The basic tenet of the evolutionary idea is that nature can create useful variability de novo and accumumate/select it. This is what Darwin thought, what he laid out in his Origin and what is the backbone of the evolutionary theory in whatever form you take it today.
To accept the idea of evolution with what follows from it, including theistic evolution, as literally true, we need to examine this tenet in strictly scientific terms. Owen has been repeating this for a couple of months now and nobody seems to be willing to pick up the challenge. If the tenet is not amenable to scientific investigation, then it is a belief. If you examine the history, you will find out that the belief is pagan in origin. In fact the first Anathema of the Sunday of Orthodoxy is aimed exactly at this belief. So by introducing this belief into the Bible and Orthodox theology you bring an alien fire into the altar of God, which is probably not a wise thing to do.
So again, if the idea of theistic evolution is to have a rational explanation, evolution itself has to have a mechanism. Let us examine what this mechanism is.

Tim Grass
19-03-2008, 06:17 PM
Hi Yuri.... thanks for that. The problem I was looking at, though, was with people trying to carry on a "conversation" by saying people believe or say things they've never said (like the statement that people who might believe in some form of evolution are "attempting to disprove the Word of God").

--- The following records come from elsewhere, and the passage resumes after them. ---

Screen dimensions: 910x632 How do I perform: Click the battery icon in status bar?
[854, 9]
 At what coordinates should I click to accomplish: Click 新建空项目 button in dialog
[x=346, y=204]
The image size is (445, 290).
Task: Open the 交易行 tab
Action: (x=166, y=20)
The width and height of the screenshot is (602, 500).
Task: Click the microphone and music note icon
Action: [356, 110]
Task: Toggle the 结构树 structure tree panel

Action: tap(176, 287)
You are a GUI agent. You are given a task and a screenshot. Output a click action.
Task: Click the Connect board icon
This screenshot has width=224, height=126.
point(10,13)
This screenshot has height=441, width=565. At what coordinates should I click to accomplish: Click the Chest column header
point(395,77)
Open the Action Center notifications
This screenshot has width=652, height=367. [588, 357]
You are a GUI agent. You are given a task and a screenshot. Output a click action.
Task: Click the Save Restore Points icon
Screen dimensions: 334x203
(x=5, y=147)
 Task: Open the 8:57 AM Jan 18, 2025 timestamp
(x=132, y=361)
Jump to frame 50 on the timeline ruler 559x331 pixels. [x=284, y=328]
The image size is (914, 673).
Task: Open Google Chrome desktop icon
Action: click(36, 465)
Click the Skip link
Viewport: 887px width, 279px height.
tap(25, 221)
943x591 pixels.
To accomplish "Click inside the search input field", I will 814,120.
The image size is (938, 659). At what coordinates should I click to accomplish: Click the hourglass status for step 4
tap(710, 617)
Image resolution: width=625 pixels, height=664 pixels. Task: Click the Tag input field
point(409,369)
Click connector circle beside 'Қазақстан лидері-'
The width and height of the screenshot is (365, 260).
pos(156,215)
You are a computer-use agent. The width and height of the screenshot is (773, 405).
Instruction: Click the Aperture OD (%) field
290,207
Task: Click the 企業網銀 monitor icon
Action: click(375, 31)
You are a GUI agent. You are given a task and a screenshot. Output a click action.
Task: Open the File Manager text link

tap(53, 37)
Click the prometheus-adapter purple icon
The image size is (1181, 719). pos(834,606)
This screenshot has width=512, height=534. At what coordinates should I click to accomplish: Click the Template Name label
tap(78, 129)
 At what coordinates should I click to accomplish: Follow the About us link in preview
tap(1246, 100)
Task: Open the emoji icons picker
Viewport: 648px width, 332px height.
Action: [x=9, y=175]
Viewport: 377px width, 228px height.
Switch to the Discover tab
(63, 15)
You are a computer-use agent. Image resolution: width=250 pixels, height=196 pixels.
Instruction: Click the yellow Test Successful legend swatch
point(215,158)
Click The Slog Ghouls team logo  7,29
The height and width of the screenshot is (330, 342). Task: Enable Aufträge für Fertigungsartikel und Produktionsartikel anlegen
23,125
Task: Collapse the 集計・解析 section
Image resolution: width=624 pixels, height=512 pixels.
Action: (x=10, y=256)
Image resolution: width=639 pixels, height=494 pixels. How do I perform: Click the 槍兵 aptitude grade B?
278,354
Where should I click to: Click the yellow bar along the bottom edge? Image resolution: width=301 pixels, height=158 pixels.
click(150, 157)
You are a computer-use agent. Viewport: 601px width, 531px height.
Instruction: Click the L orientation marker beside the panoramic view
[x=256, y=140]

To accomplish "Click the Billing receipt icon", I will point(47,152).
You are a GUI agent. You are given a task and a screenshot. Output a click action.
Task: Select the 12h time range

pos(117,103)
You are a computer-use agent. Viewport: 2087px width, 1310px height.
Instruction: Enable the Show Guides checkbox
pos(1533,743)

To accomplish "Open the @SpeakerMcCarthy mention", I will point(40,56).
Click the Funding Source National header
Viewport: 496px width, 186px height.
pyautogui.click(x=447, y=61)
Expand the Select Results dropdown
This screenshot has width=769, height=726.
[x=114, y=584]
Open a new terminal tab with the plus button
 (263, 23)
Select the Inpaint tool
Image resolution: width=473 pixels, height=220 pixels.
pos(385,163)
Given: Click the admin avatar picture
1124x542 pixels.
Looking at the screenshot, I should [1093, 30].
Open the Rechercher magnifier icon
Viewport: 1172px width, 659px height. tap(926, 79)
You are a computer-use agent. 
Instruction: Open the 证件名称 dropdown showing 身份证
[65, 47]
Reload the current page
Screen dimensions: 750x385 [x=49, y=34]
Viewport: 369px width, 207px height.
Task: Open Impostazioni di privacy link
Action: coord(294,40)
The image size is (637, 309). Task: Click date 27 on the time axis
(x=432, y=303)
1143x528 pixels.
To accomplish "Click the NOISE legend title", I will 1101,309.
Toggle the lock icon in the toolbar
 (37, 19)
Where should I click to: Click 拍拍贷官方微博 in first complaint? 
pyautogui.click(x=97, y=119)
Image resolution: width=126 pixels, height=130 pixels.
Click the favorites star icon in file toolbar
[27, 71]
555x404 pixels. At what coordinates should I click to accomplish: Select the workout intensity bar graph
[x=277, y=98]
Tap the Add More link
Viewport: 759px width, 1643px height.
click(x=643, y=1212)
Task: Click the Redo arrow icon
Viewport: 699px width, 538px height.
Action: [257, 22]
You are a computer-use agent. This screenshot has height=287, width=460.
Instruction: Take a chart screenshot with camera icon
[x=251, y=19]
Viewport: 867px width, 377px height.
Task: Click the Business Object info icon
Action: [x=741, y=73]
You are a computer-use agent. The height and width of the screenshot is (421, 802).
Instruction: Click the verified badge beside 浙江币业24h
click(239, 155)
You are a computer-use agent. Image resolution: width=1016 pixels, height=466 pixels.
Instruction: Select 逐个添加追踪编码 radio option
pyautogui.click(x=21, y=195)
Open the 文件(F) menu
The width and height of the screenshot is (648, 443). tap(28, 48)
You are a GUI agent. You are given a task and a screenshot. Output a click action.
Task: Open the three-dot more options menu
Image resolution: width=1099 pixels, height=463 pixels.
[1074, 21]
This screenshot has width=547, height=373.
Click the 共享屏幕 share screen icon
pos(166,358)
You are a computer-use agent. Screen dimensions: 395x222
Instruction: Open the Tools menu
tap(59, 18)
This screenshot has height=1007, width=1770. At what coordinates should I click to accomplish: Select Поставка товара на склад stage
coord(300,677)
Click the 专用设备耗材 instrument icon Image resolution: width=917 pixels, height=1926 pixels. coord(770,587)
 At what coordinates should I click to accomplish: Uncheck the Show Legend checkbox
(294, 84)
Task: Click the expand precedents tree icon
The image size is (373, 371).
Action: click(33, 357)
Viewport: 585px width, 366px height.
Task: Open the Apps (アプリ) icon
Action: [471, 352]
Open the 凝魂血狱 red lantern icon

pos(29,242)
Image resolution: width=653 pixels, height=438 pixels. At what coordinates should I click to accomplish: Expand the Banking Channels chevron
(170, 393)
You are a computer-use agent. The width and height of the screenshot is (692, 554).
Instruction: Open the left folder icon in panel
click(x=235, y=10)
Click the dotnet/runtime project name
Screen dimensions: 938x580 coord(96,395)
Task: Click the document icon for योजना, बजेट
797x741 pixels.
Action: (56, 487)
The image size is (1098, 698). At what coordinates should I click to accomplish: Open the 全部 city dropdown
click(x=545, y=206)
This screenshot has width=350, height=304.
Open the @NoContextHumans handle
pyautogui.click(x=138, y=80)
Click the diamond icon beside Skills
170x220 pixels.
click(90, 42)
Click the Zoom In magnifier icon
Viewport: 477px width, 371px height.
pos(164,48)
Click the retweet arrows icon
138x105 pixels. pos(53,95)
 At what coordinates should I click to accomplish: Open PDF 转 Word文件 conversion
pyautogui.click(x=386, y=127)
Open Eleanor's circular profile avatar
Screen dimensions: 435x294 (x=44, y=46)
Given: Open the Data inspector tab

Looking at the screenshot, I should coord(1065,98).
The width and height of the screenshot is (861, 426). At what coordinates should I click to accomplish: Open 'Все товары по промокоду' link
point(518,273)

Same's true, by the way, with your sum-up of me (though I don't take it personally!)..... I've never said that I believe "Biblical Genesis is not literally true" OR "biological textbook genesis is literally or almost literally true"....... I've haven't said anything, except that people should put words and positions into other people's mouths, especially positions obviously meant to sound heretical and impious (not that you did that, but earlier posts).

For what it's worth.... I agree with you, and Owen.

--tim

Owen Jones
19-03-2008, 06:49 PM
The ecologist summarizes the issue well, it seems to me. So let's look at it from a different angle. What is man?

It seems to me that that is the central question. And it is noteworthy that Scripture phrases it as a question and not as an apodictic proposition. Because man is an eternal question. We do not really know what man is. Darwinism and its contemporary variants claim to have discovered what man is, apodictically. And the only remaining problem is to acquire enough data to complete the proof that has already been established theoretically by natural science. So now, nueroscience, and/or genetic science, will eventually be able to resolve any current mysteries regarding what man is.

But there are always disturbing variants that do not quite fit into the definition, and therefore are discarded or explained away or dismissed. And then there is a second question -- Why man?

Orthodox Christianity, by contrast, is more scientific, because it is more complete. In Christianity, man is seen as a totality that cannot be broken down into component parts. One part is not derivative of another part, because it would then not be man. Man qua man is only in its totality, and a component of that totality is what we call Mind or Soul which is not unique to man. So there is no such thing as man qua man. This is not to say that an individual person is a chimera. It merely recognizes that man has no separate existence of his own, by definition. Every Darwinist, every evolutionary biologist would refute this. But I would like to know how a so-called theistic evolutionist would deal with this problem.